**Stored records**:
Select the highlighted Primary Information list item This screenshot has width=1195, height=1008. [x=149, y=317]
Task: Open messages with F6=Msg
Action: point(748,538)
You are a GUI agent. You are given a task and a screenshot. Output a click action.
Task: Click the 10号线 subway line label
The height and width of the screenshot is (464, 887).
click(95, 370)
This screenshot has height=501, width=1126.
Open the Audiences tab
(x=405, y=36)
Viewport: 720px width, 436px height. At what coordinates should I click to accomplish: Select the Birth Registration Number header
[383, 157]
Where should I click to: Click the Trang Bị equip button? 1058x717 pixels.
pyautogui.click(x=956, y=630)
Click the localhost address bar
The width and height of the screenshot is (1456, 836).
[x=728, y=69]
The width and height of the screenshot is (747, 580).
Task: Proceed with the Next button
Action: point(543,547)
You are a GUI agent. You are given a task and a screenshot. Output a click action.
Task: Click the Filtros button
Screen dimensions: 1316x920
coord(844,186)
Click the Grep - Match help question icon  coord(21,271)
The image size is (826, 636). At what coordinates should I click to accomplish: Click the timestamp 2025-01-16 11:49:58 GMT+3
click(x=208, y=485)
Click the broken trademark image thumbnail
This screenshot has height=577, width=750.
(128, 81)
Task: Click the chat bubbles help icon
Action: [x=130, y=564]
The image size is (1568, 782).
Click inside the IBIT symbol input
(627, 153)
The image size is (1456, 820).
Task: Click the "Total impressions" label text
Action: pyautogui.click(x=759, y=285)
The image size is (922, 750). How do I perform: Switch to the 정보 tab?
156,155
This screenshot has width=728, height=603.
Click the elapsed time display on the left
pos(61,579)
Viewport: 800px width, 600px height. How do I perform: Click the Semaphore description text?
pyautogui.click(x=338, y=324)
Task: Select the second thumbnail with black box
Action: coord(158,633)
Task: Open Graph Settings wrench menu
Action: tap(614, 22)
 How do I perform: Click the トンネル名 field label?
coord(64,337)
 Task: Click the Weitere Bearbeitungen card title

**YOUR TASK**:
Here the answer is the exact run of lines above, from the line with "Task: Click the Filtros button" down to the last, and nothing else.

**COMPLETED EXERCISE**:
Task: Click the Filtros button
Screen dimensions: 1316x920
coord(844,186)
Click the Grep - Match help question icon  coord(21,271)
The image size is (826, 636). At what coordinates should I click to accomplish: Click the timestamp 2025-01-16 11:49:58 GMT+3
click(x=208, y=485)
Click the broken trademark image thumbnail
This screenshot has height=577, width=750.
(128, 81)
Task: Click the chat bubbles help icon
Action: [x=130, y=564]
The image size is (1568, 782).
Click inside the IBIT symbol input
(627, 153)
The image size is (1456, 820).
Task: Click the "Total impressions" label text
Action: pyautogui.click(x=759, y=285)
The image size is (922, 750). How do I perform: Switch to the 정보 tab?
156,155
This screenshot has width=728, height=603.
Click the elapsed time display on the left
pos(61,579)
Viewport: 800px width, 600px height. How do I perform: Click the Semaphore description text?
pyautogui.click(x=338, y=324)
Task: Select the second thumbnail with black box
Action: coord(158,633)
Task: Open Graph Settings wrench menu
Action: tap(614, 22)
 How do I perform: Click the トンネル名 field label?
coord(64,337)
 Task: Click the Weitere Bearbeitungen card title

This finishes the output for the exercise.